El impacto de la marea roja en las playas de Tabasco
En julio, las autoridades sanitarias de Tabasco confirmaron la presencia de Karenia brevis, una microalga altamente tóxica, en las aguas de Centla. Esta alga es responsable de la llamada marea roja, un fenómeno natural que tiñe el mar y libera brevetoxinas, sustancias nocivas tanto para la vida marina como para los humanos. La Secretaría de Salud del estado y la Dirección de Protección Contra Riesgos Sanitarios reaccionaron cerrando, inicialmente, tres playas: Miramar, Pico de Oro y Playa Azul.
Sin embargo, el problema se expandió rápidamente y llevó al cierre total de siete playas, incluyendo La Estrella, San Pedro, Caracol y El Bosque. Esta medida de prevención sanitaria se tomó para proteger tanto a los habitantes locales como a los turistas, ya que el contacto con las toxinas puede provocar ardor en los ojos y la piel, dificultad para respirar, náuseas, vómito y, en algunos casos, síntomas neurológicos.
Turismo en pausa: la crisis llega en plena temporada vacacional
El cierre de playas llegó justo cuando más de 50 mil personas se preparaban para visitar la costa tabasqueña. Para los locales, esto no solo significó el fin temporal de sus actividades recreativas, sino también un duro golpe económico. Uno de los eventos más esperados, el Coco Beach Summer Fest 2025, fue cancelado debido a la emergencia. La cancelación no solo desilusionó a los asistentes, sino que también dejó pérdidas importantes para comerciantes, hoteleros y prestadores de servicios turísticos.

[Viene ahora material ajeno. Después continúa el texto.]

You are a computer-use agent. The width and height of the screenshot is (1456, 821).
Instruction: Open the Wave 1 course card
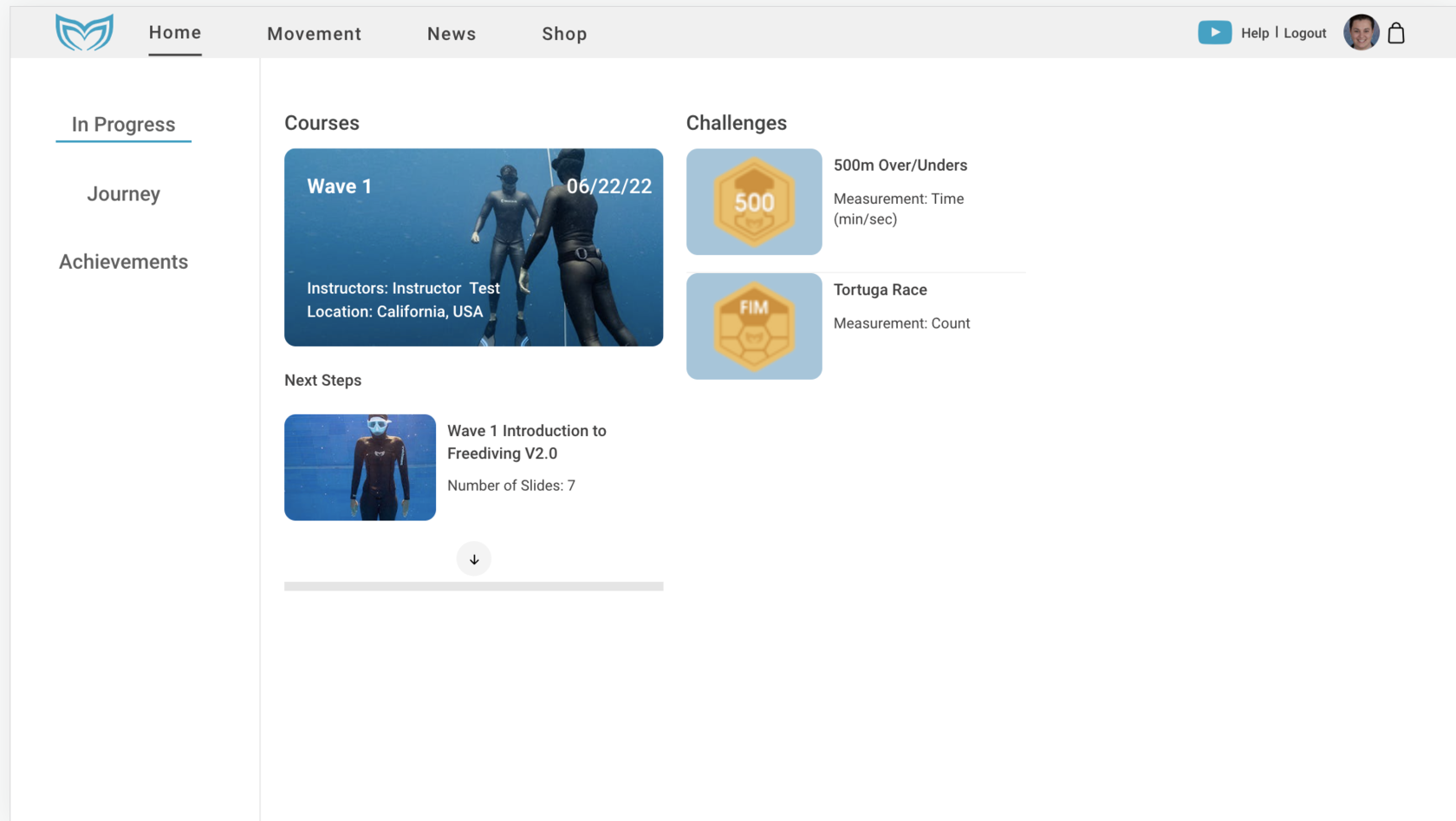coord(473,247)
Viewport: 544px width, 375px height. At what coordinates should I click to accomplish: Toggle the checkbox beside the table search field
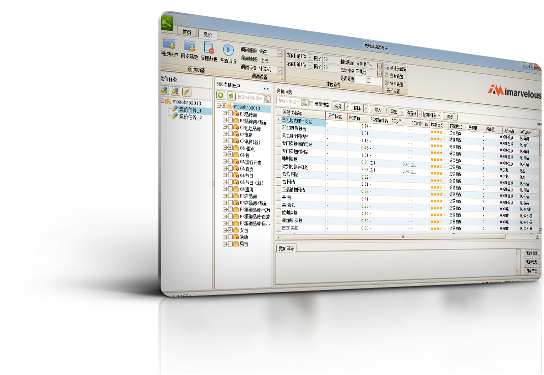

En las calles, vecinos como don Jacinto Lara o Ana Méndez, habitantes de Playa Azul, denunciaron una reacción tardía de las autoridades y una falta de señalización efectiva que dejara claro el peligro real que enfrentaban los visitantes. “Solo pusieron unas cintas mal puestas. Nadie explica nada”, señaló Ana.
La cara invisible de la marea roja: daños al ecosistema marino
Aunque muchos lo ven solo como un problema turístico, la marea roja es una amenaza ambiental de gran escala. La Karenia brevis no solo intoxica a los humanos: su toxina afecta a peces, tortugas, delfines, aves marinas y otras especies costeras. Cuando las algas se acumulan y mueren, consumen grandes cantidades de oxígeno, provocando zonas muertas donde pocas especies pueden sobrevivir.

Además, las toxinas se concentran en mariscos como ostras, mejillones y ostiones, haciéndolos peligrosos incluso tras la cocción. Esto convierte a la pesca local en otra víctima más. Muchos pescadores se ven obligados a suspender actividades, sin certezas sobre cuándo podrán volver a faenar con seguridad.
¿Qué podemos aprender de esta crisis costera?
Aunque el fenómeno de la marea roja no es nuevo, la forma en que se gestiona marca la diferencia. En Centla, la falta de comunicación oportuna y visible provocó confusión, desinformación y potenciales riesgos sanitarios innecesarios. La marea roja no siempre se puede prevenir, pero sí se puede minimizar su impacto si se actúa con responsabilidad, educación y vigilancia ambiental.

Lo que sucede en las costas de Centla es más que un cierre temporal de playas: es una llamada de atención sobre el delicado equilibrio entre turismo, salud y medio ambiente. Hoy, la marea roja ha pausado el verano de miles de personas y puesto en jaque al ecosistema marino de Tabasco. Pero también ha dejado lecciones sobre la importancia de actuar a tiempo y cuidar los tesoros naturales que tenemos.